*** Opening of DATA TO USE ***

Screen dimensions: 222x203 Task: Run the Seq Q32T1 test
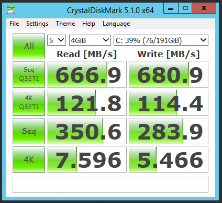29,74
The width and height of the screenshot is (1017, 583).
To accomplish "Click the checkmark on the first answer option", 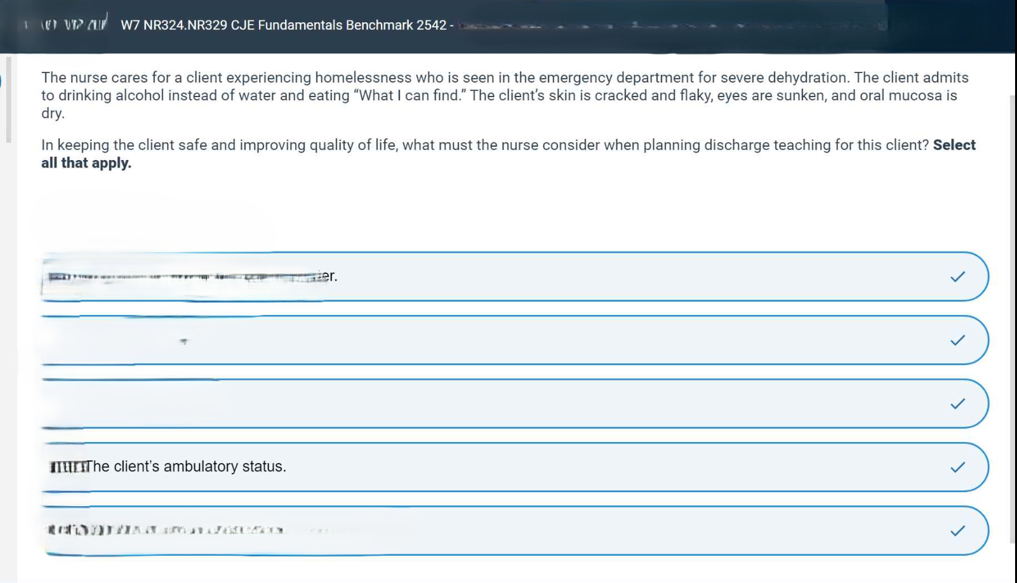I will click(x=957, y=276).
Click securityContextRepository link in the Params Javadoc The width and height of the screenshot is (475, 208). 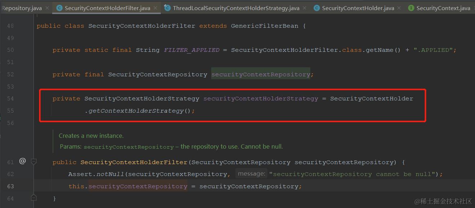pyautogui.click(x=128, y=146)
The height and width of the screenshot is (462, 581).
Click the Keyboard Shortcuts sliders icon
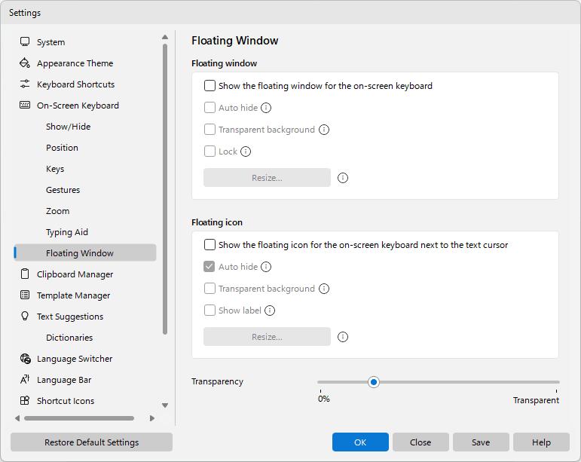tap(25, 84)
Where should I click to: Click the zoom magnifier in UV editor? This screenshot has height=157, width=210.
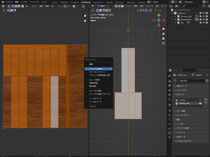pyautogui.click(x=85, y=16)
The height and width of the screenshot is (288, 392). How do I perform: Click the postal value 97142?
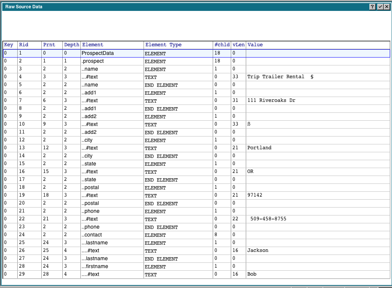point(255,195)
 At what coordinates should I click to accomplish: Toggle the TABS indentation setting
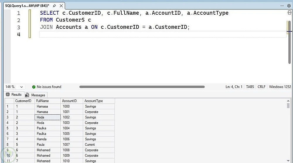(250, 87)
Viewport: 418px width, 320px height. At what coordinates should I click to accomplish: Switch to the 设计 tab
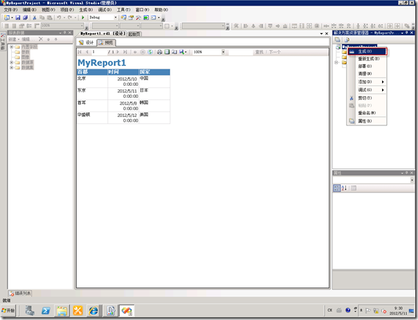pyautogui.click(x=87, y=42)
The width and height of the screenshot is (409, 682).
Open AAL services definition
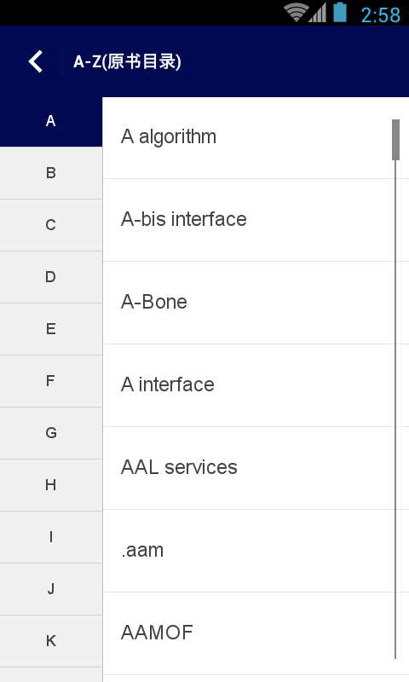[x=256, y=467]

*** Close of DATA TO USE ***

* **THE PROBLEM**
Your copy should hold exactly the lines from the one with "The height and width of the screenshot is (462, 581)." through the end of the records, both included, and no pictures.

* **FINAL ANSWER**
The height and width of the screenshot is (462, 581).
Click the Keyboard Shortcuts sliders icon
tap(25, 84)
Where should I click to: Click the zoom magnifier in UV editor? This screenshot has height=157, width=210.
pyautogui.click(x=85, y=16)
The height and width of the screenshot is (288, 392). How do I perform: Click the postal value 97142?
point(255,195)
 At what coordinates should I click to accomplish: Toggle the TABS indentation setting
(250, 87)
Viewport: 418px width, 320px height. At what coordinates should I click to accomplish: Switch to the 设计 tab
pyautogui.click(x=87, y=42)
The width and height of the screenshot is (409, 682).
Open AAL services definition
[x=256, y=467]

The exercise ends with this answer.